WHAT THE TASK ASKS: Without reproducing any image, print the listing below exactly.

PROVIDED RECORDS:
╭──

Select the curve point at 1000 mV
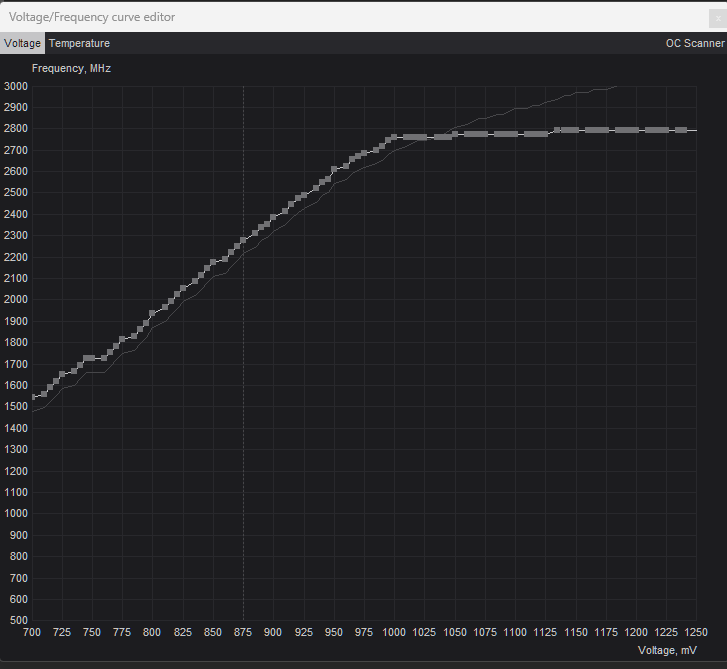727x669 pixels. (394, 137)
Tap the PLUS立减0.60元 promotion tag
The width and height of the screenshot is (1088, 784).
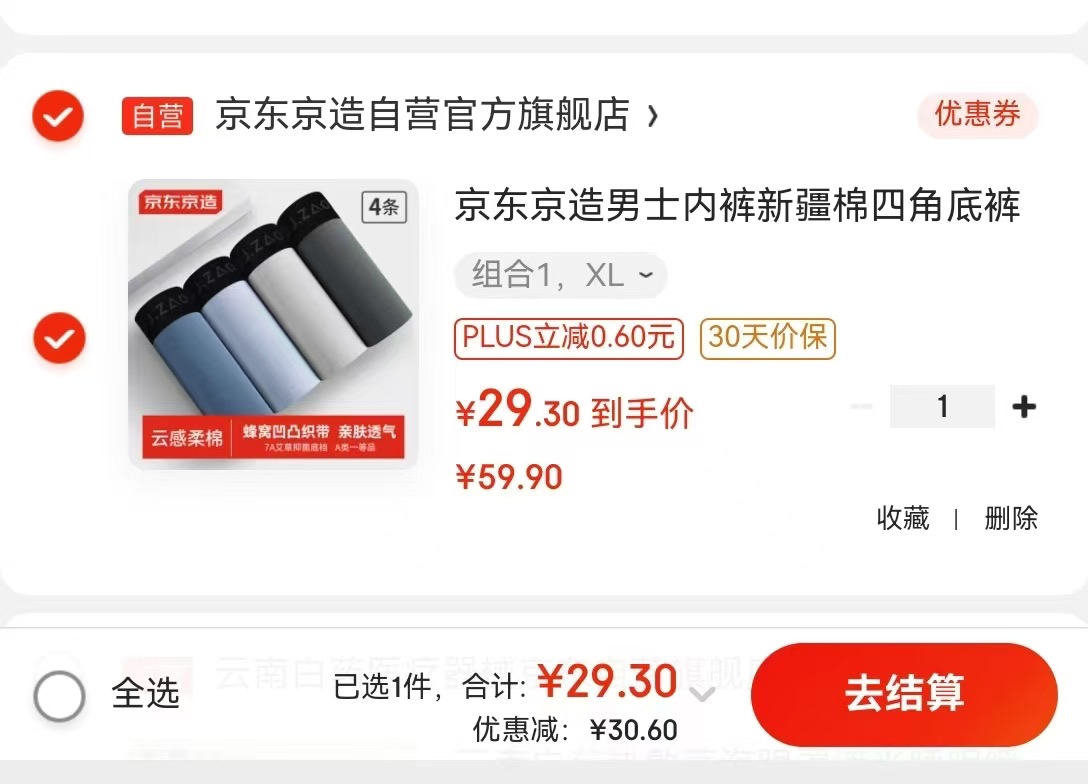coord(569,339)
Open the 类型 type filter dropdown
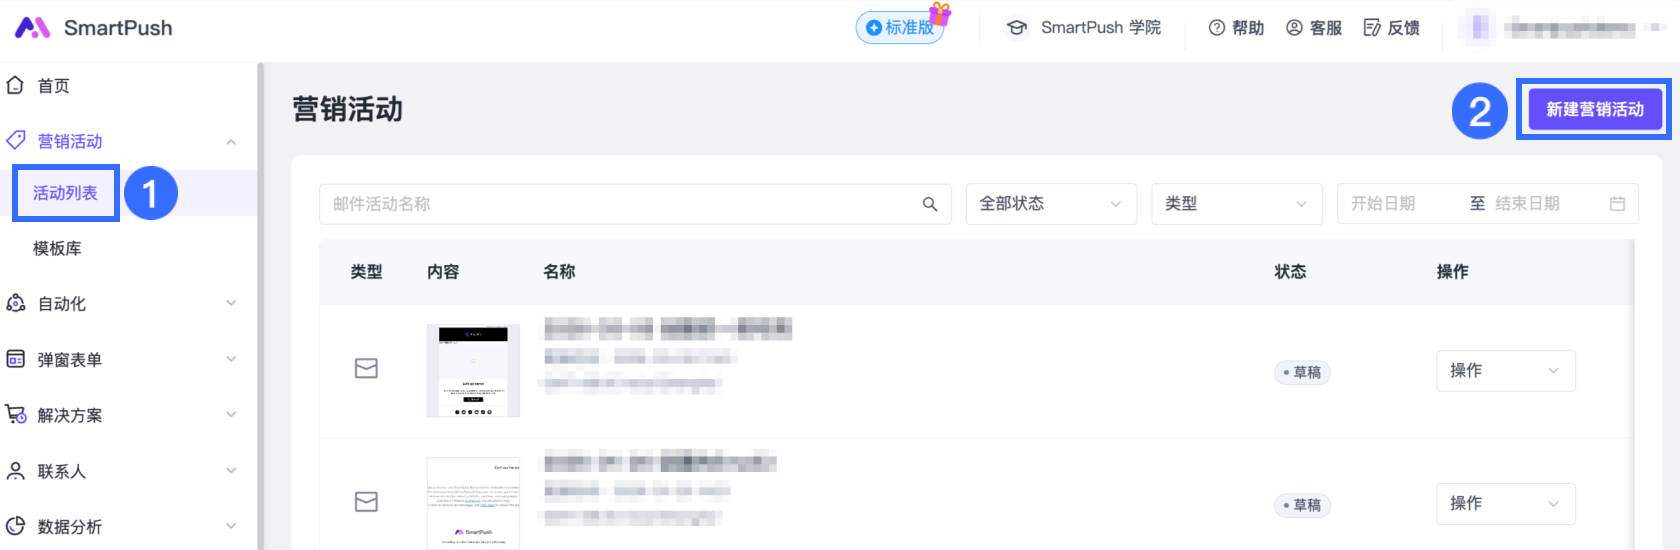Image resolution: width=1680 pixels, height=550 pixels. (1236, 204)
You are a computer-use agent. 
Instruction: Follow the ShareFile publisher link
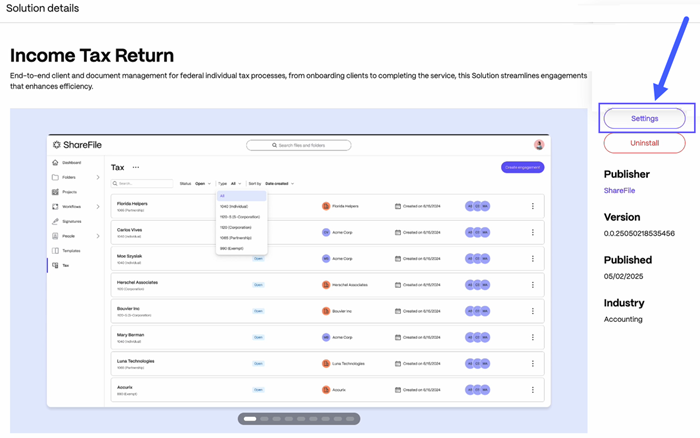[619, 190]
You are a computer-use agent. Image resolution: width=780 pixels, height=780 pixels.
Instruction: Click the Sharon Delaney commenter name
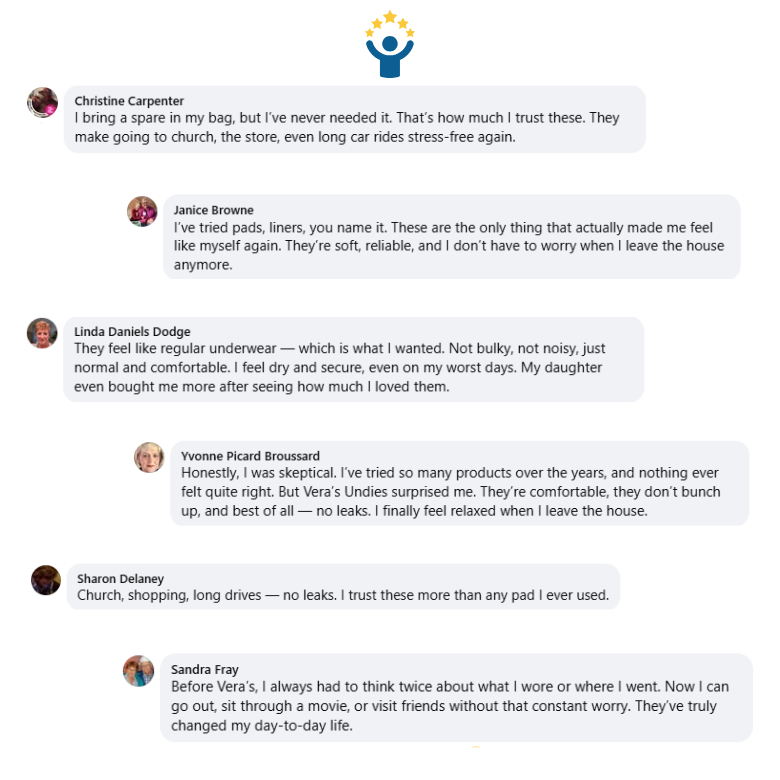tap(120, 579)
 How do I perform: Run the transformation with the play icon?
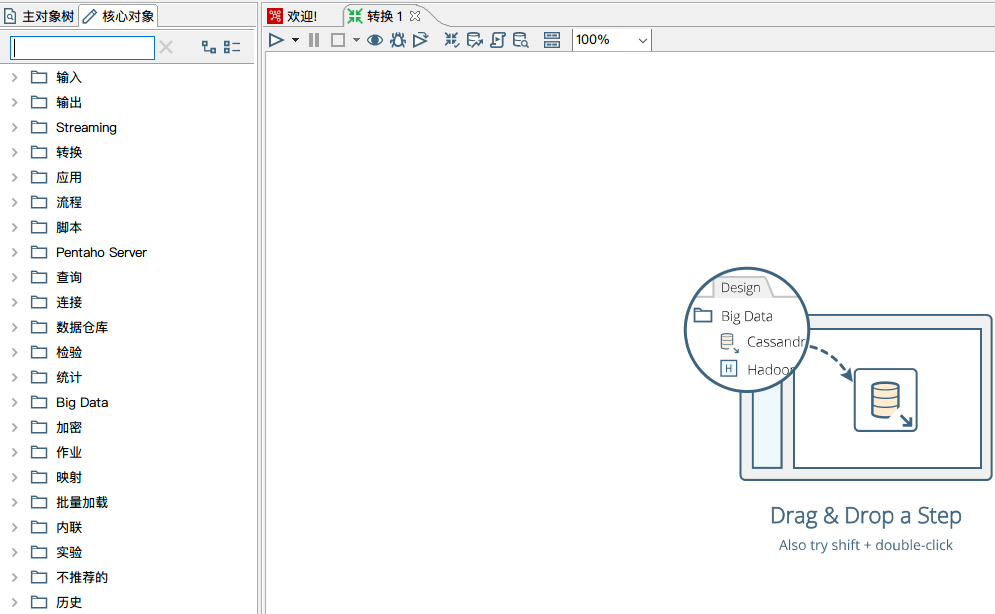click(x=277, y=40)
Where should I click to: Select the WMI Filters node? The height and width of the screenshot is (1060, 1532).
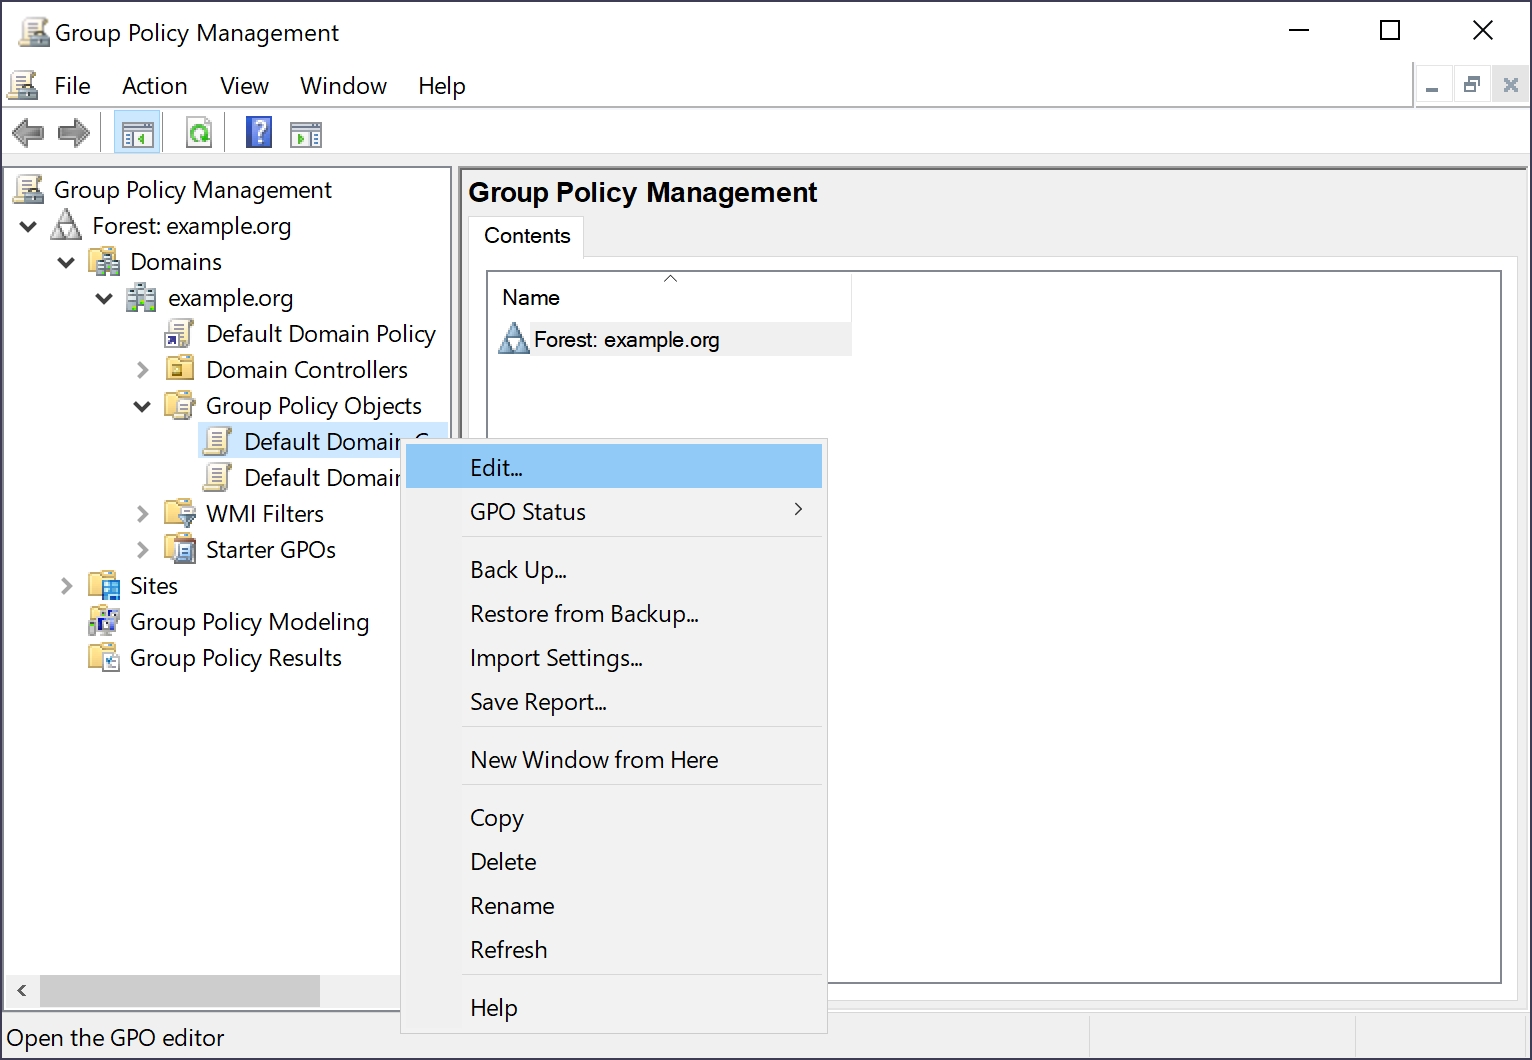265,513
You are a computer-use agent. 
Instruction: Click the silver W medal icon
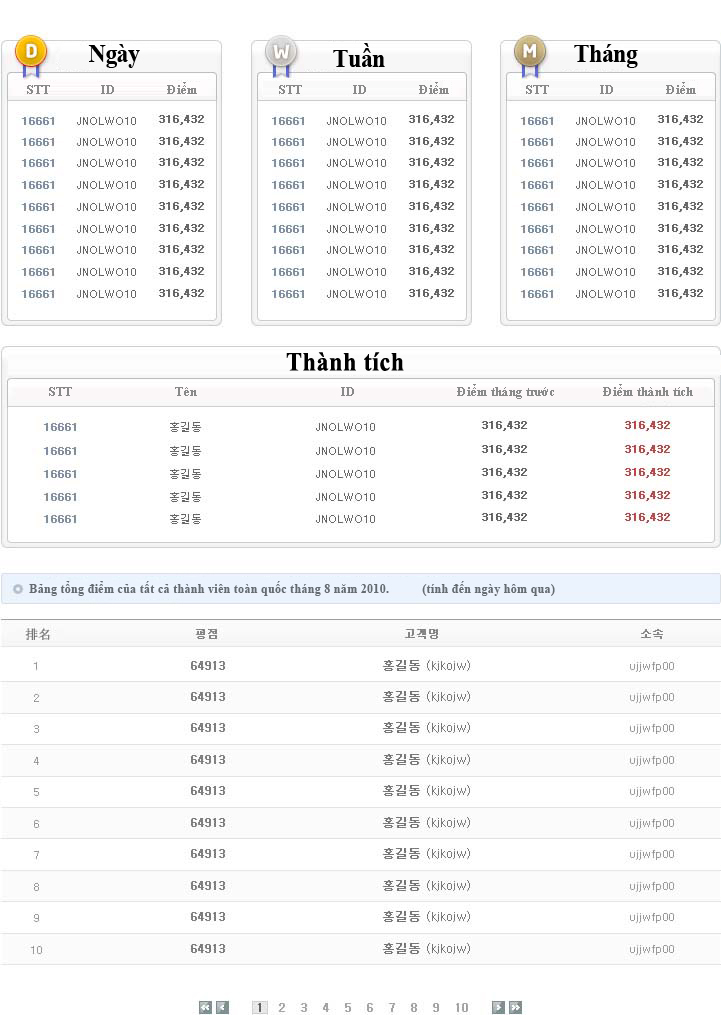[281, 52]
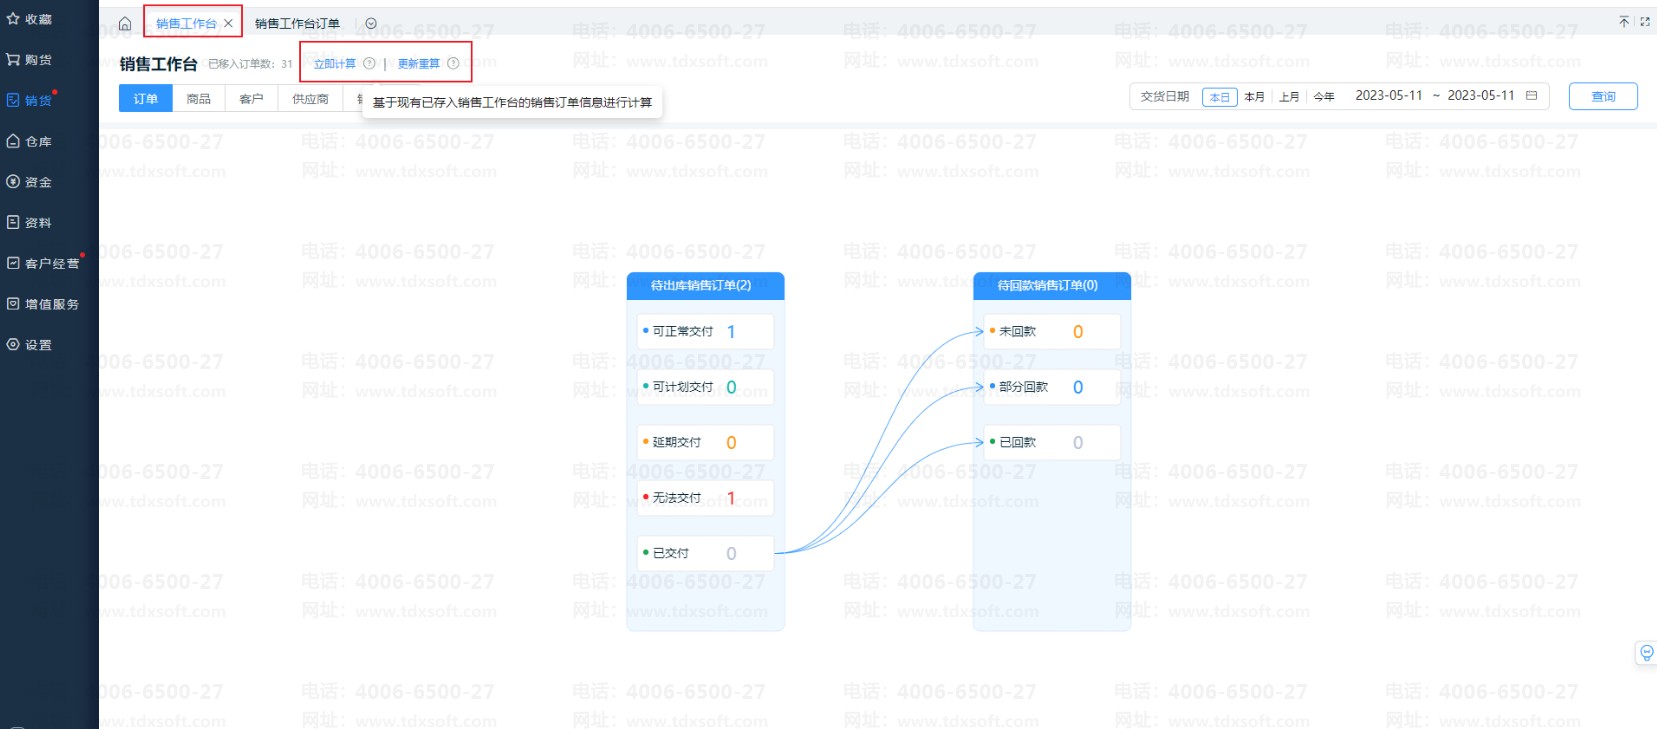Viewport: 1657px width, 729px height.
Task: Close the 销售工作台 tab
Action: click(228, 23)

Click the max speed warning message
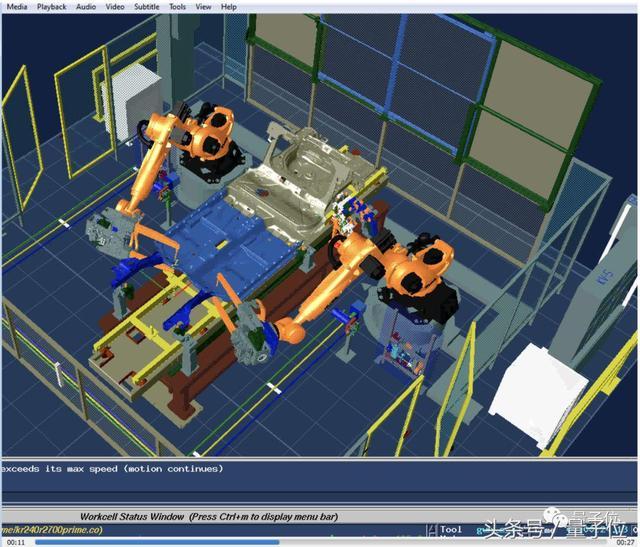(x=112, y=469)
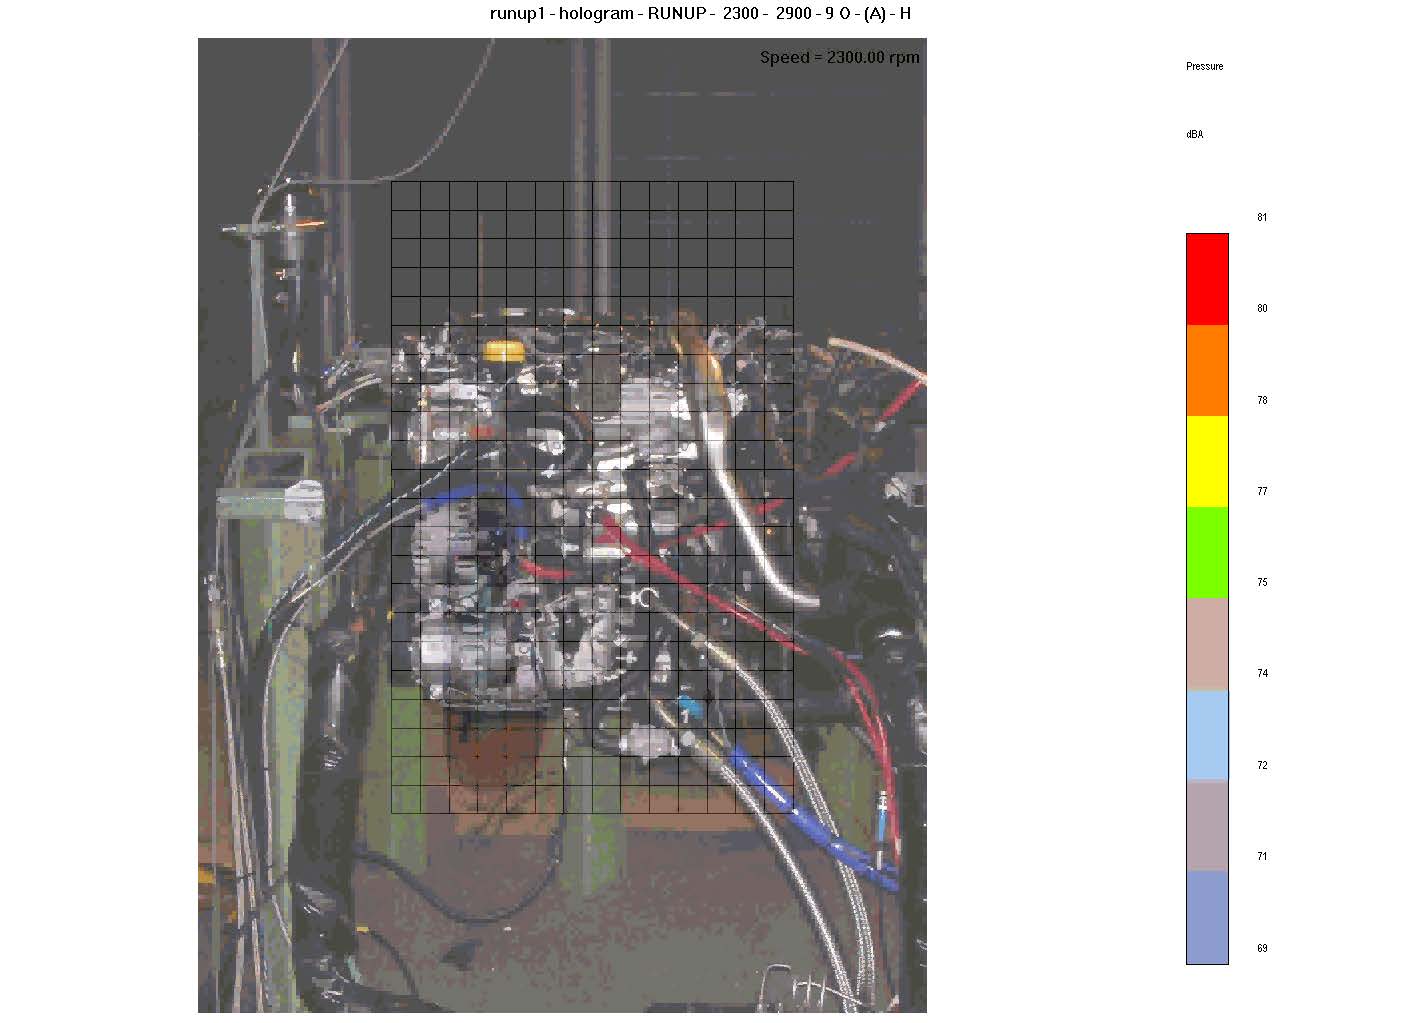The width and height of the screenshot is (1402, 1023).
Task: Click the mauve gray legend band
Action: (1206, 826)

╰──

RESPONSE:
Select the curve point at 1000 mV
727x669 pixels. (394, 137)
Tap the PLUS立减0.60元 promotion tag
The width and height of the screenshot is (1088, 784).
coord(569,339)
Open the 类型 type filter dropdown
Image resolution: width=1680 pixels, height=550 pixels. (1236, 204)
You are a computer-use agent. 
Instruction: Follow the ShareFile publisher link
[619, 190]
You are a computer-use agent. Image resolution: width=780 pixels, height=780 pixels.
Instruction: Click the Sharon Delaney commenter name
tap(120, 579)
 How do I perform: Run the transformation with the play icon?
click(x=277, y=40)
Where should I click to: Select the WMI Filters node? The height and width of the screenshot is (1060, 1532).
265,513
You are a computer-use agent. 
Instruction: Click the silver W medal icon
[281, 52]
Viewport: 1657px width, 729px height.
Task: Close the 销售工作台 tab
Action: click(228, 23)

Click the max speed warning message
(x=112, y=469)
The width and height of the screenshot is (1402, 1023).
Task: Click the mauve gray legend band
Action: (1206, 826)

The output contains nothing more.